Redis how to reduce mem_fragmentation_ratio

Hi guys I have a annoying problem . I use redis as a kv db, we have really large data. The result show by info command as follow: used_memory:72373182192 used_memory_human:67.40G used_memory_rss:120811458560 used_memory_peak:73495421496 used_memory_peak_human:68.45G mem_fragmentation_ratio:1.67 mem_allocator:jemalloc-2.2.5 The redis version is Redis server version 2.4.14 (00000000:0) The mem_fragmentation_ratio is too high to be put in memory. since the machine get neary 100G memory. I have tried to reboot the redis , it make sense, but I think it is not a good idea to restart redis intervally Is the problem of mem_allocotor or other? Is this problem been fixed in newer version? Thanks Jing

Comment From: antirez

Hello, it is the first time after a long time I see what appears to be an actual fragmentation issue. What is the average size of data you store? Probably you store objects that are bigger than 4k, and the allocation classes of jemalloc are not granular enough.

Another problem could be with the Redis version you are using that is too old, the new version of Redis 2.6.x includes an update version of Jemalloc that could (or could not) perform better under this conditions.

The first step is definitely to upgrade Redis to latest version and see if this makes a difference.

Cheers, Salvatore

Comment From: antirez

p.s. also some info about the commands you use more could be helpful as well... Btw now I'm realizing that 2.6 has other changes as well, not just jemalloc, that could improve your experience especially if you use the APPEND command.

Comment From: zhangjing

Thanks , antirez. For it's a production enviroment, last night. I just restart redis, the amount of used memory shrinked to 70G. I think I will use 2.6.x next after some tests
"Probably you store objects that are bigger than 4k" : the size of objects can be divied into two parts, half of them are very small ,nearly 100B, the other half may a litter bigger than 4k . I am not very sure The command I used is limited to set , get , expire

There is another problem I sometimes come cross, when i trigger slaveof command as we know , master will dump a rdb snapshot ,then transfer it to slave but sometimes I find the master will dump not only once , maybe twice , even more

Look into the log of slave : Timeout receiving bulk data from MASTER... I think the slave will check is the master is alive , if not , the slave will send sync command again I tweak the repl-timeout to 600 , but I haven't tried it will work

Thanks Jing

Comment From: antirez

Hey Jing!

About fragmentation, it is possible that the problem is the objects over 4k, it is knonw that jemalloc will waste a considerable amount of memory in that case because I think it allocates 8k for, for instance, a 5k allocation.

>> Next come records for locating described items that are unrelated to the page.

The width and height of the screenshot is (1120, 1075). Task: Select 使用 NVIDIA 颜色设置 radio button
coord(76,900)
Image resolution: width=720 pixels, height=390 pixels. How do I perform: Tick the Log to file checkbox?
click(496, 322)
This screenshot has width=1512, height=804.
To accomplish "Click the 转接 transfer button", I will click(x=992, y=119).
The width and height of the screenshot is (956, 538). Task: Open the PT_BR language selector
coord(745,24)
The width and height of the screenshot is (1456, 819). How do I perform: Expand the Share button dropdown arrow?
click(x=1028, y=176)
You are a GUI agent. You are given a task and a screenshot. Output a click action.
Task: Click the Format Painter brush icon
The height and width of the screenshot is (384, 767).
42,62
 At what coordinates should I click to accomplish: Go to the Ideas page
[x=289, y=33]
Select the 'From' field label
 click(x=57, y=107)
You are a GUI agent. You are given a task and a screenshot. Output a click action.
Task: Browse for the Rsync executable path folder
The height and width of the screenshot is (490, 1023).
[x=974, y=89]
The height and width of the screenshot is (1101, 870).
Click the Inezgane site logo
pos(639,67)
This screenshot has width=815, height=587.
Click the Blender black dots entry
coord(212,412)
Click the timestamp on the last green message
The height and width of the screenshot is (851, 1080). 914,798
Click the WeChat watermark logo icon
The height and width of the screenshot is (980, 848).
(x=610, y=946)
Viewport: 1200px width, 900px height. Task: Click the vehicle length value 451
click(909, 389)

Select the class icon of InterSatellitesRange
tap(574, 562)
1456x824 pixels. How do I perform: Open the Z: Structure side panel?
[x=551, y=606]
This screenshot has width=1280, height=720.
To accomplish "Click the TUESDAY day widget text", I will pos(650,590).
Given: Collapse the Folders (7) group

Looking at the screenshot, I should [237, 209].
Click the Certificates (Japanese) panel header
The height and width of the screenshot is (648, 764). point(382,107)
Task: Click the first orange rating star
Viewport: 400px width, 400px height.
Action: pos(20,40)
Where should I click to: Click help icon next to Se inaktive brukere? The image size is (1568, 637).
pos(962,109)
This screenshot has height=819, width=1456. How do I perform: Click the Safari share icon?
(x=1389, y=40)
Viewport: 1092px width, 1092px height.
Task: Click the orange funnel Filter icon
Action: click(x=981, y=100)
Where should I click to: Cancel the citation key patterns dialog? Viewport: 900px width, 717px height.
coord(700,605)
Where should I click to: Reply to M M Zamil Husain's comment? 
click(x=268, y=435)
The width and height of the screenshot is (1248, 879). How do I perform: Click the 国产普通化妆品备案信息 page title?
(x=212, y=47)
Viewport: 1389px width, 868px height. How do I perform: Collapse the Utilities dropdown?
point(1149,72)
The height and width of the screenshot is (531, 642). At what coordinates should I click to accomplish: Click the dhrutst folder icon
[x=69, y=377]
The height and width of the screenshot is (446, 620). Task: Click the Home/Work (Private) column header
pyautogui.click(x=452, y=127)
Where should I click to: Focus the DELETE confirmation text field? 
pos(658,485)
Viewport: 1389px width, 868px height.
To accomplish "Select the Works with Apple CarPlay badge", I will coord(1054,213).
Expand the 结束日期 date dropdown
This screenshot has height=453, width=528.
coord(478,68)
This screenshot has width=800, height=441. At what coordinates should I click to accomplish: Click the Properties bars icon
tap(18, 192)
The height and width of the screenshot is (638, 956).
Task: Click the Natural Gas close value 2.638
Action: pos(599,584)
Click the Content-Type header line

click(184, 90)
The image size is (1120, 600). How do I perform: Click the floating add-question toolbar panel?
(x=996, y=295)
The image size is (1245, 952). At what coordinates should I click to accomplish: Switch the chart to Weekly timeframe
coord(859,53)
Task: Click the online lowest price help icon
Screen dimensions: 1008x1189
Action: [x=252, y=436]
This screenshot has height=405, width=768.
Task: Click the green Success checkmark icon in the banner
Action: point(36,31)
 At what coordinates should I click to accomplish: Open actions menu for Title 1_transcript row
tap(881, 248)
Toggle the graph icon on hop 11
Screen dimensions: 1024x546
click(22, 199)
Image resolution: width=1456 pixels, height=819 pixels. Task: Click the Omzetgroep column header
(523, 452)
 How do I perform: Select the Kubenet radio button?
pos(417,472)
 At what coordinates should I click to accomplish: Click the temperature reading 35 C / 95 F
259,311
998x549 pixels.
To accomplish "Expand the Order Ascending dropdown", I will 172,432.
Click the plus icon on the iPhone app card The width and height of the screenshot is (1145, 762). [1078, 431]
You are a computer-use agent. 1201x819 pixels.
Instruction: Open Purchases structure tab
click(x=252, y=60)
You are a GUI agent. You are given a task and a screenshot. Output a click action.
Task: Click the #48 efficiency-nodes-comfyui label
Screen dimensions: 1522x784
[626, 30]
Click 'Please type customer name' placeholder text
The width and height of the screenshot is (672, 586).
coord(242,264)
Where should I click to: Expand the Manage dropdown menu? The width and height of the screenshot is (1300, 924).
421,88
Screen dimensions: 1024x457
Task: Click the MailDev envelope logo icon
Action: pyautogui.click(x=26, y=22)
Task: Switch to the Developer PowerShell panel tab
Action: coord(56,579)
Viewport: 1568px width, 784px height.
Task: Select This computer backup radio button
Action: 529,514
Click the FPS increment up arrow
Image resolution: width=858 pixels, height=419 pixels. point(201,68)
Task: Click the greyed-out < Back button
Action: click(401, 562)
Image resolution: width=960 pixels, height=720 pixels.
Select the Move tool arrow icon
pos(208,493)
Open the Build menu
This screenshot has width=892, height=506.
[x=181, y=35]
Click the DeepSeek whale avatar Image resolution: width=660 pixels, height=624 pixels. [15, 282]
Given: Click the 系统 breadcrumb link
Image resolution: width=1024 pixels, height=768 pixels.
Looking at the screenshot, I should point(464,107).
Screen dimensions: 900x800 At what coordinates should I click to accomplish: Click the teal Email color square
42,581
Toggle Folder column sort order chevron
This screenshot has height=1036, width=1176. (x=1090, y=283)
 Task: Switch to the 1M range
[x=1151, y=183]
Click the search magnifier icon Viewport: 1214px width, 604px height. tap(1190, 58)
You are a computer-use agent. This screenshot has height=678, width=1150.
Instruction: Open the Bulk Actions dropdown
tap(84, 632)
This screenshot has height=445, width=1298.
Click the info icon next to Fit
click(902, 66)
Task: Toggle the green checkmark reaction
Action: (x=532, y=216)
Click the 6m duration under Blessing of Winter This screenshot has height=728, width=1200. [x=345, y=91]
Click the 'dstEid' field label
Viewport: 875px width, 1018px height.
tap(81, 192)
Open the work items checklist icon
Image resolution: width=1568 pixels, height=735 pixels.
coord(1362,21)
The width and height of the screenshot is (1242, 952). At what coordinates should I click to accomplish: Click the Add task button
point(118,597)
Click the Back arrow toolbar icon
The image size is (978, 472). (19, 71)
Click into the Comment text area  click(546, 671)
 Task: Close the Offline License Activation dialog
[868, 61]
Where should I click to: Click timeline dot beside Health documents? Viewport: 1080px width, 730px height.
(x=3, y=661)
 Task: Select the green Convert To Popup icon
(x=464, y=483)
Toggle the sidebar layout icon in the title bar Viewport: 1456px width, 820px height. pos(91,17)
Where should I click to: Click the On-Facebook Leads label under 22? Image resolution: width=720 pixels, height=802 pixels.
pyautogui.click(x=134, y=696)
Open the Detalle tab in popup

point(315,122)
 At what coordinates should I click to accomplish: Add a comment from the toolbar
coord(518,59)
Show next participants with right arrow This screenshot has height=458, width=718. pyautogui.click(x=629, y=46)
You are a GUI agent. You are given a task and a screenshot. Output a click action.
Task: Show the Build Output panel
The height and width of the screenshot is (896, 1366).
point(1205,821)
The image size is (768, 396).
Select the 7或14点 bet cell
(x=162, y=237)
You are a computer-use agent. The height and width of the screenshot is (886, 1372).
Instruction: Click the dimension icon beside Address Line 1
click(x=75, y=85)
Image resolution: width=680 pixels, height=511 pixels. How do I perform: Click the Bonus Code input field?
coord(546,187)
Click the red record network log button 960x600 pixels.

About the replication timeout thing, yep the repl-timeout thing will fix it I believe, but I want to look into it more closely because this is a recurring issue with very large data sets. However with 2.8 and the partial resynchronization a lot of this issues will go away automatically.

Please let me know what happens after the 2.6 upgrade, I'll keep this issue open for a while. Than you.

Comment From: zhangjing

Hi antirez

I will have a vacation for chinese new year . I will try 2.6 version after the vacation . The vacation will last to 15 days. pls wait me

Thanks Jing

Comment From: antirez

Have a wonderful vacation @zhangjing, we'll wait for sure :-) Thanks again for the help.

Comment From: enjoy-binbin

this issue is old, i think now we are good with everything?